• _TASK GOAL_:
For this exercise, copy the data exactly and omit any images.

• _DATA LISTING_:
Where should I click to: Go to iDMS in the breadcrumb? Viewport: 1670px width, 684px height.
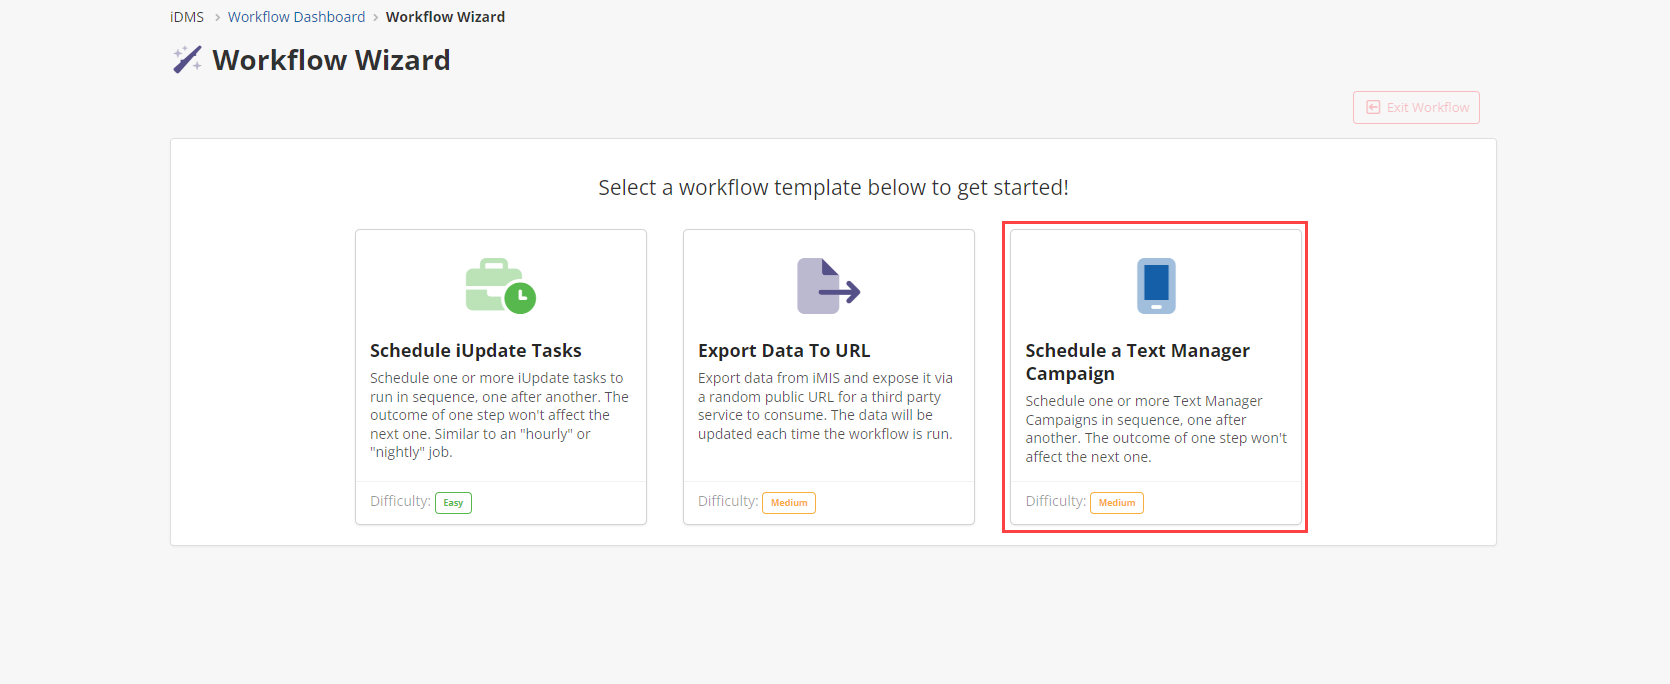tap(187, 17)
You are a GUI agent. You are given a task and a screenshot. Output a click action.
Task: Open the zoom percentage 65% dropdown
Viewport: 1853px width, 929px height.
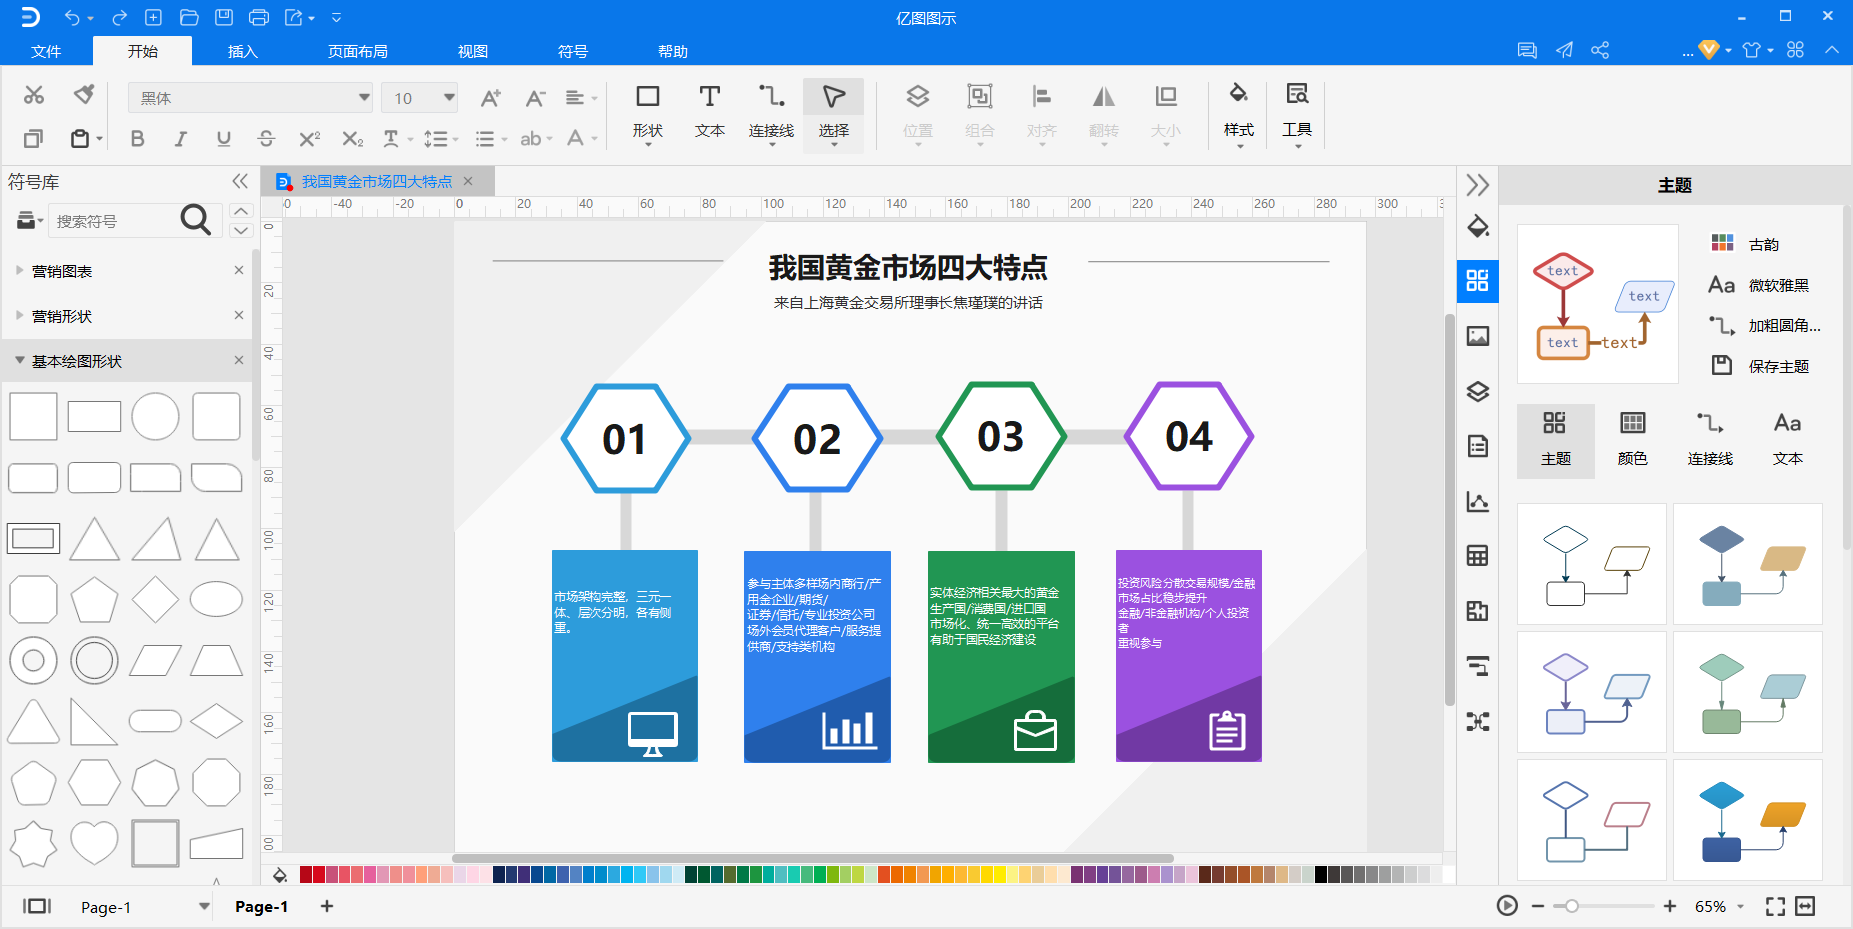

• _EXERCISE SOLUTION_:
Where should I click to: Go to iDMS in the breadcrumb? Viewport: 1670px width, 684px height.
tap(187, 17)
You are a GUI agent. You are given a task and a screenshot. Output a click action.
Task: Open the zoom percentage 65% dropdown
Viewport: 1853px width, 929px height.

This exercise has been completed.